● TASK GOAL: Restate the last part of the records below word for word, beginning at the line with "Click the Back button" and ending at the final line.

Records from a data source:
*****
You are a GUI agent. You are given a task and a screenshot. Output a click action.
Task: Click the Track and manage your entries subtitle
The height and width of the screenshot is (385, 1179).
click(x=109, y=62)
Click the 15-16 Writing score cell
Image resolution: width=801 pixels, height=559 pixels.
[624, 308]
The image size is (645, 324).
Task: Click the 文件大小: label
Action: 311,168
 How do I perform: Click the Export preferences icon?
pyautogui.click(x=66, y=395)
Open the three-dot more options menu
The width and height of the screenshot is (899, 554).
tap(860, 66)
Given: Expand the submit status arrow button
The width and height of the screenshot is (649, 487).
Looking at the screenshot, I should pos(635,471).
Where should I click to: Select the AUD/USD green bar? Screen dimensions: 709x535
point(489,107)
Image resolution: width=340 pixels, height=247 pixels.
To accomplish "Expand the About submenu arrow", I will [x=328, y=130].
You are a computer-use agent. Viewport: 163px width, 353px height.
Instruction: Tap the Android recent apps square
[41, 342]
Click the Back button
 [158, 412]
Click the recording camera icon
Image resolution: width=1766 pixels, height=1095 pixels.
*****
● RESPONSE TO THE TASK:
Click the Back button
 [158, 412]
Click the recording camera icon
Image resolution: width=1766 pixels, height=1095 pixels.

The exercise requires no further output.